Visually, fractals are just seductive. But they appeal to the science geek in me as well. Because fractals live at the intersection of math, science, nature, and art. And who wouldn’t want to live there? Your neighbors would be spectacularly entertaining.



Fractals are created by running data through the same equation over and over (iteration). The really pretty pictures come from graphing the results.

Fractals are all over nature. You really can’t avoid them. The way trees branch is fractal (they branch, and then they branch again, and then they branch again…) But did you know that forests are fractal, too? Clouds and mountains follow fractal patterns. That frost on your windowpane? Fractal. Your heart beats in fractals, and your blood veins are fractal, too.

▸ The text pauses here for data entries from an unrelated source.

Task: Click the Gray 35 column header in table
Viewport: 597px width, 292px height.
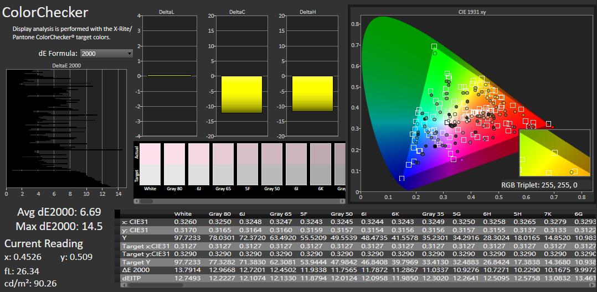Action: pos(433,213)

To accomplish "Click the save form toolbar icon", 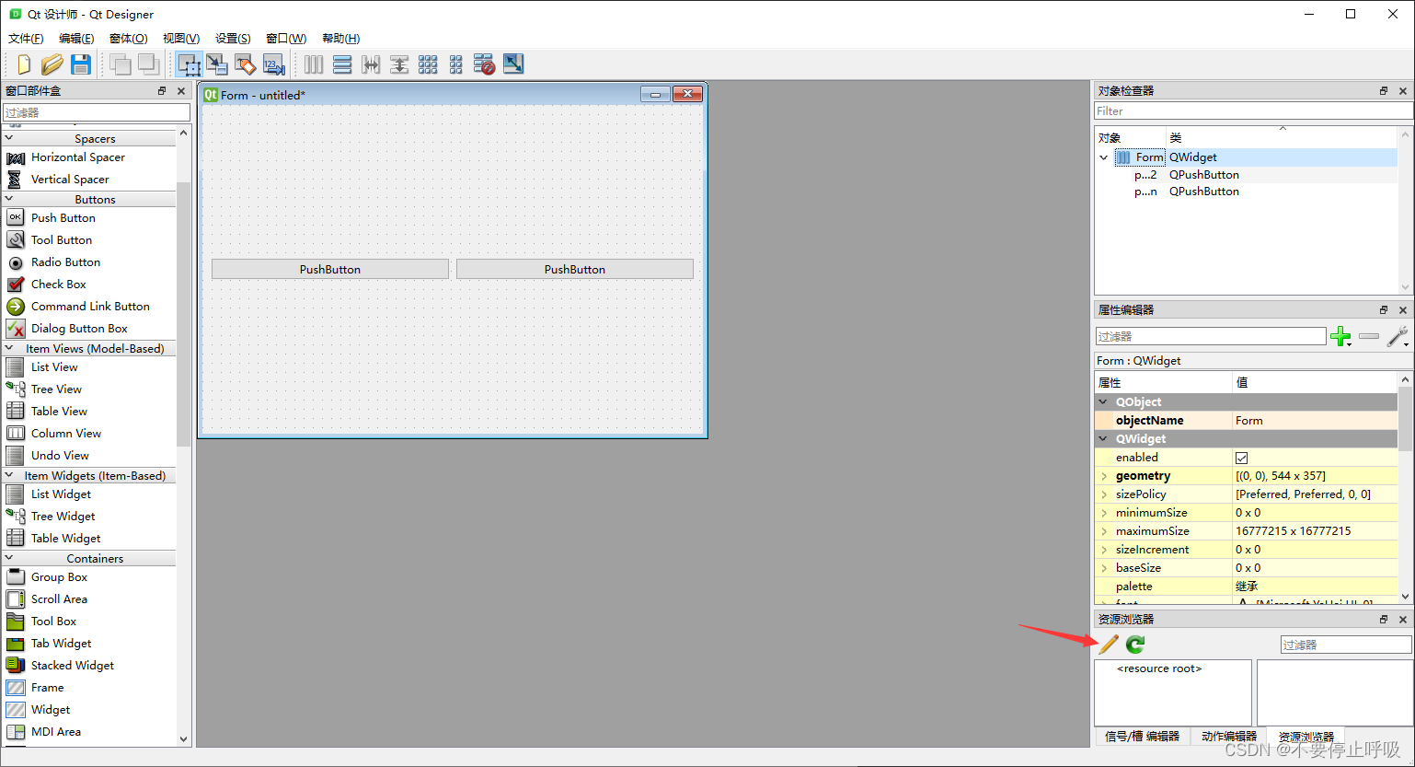I will point(81,64).
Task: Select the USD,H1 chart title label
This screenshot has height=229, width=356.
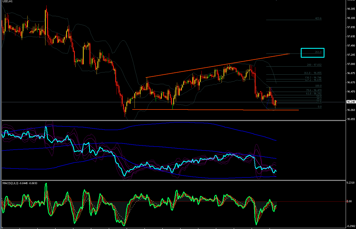Action: [x=6, y=2]
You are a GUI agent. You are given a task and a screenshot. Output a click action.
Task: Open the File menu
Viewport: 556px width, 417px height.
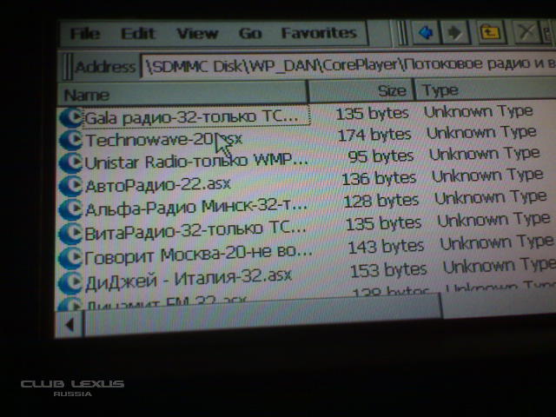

Fractals have been used in clothing designs, medicine, and pretty much every movie with special effects. And your cell phone just wouldn’t work without that fractal antenna embedded in it. Jackson Pollock’s work has been analyzed, and it contains fractals. They’re gorgeous, they’re seductive, they’re brilliant, they’re… OK, I see you glazing over. I’ll go chortle over my fractals in private now.

The top picture shows the Mandelbrot set. The second picture shows a zoom of the Mandelbrot set, which shows how the pattern repeats. These gorgeous graphics of the Mandelbrot set are from the Wikimedia Commons.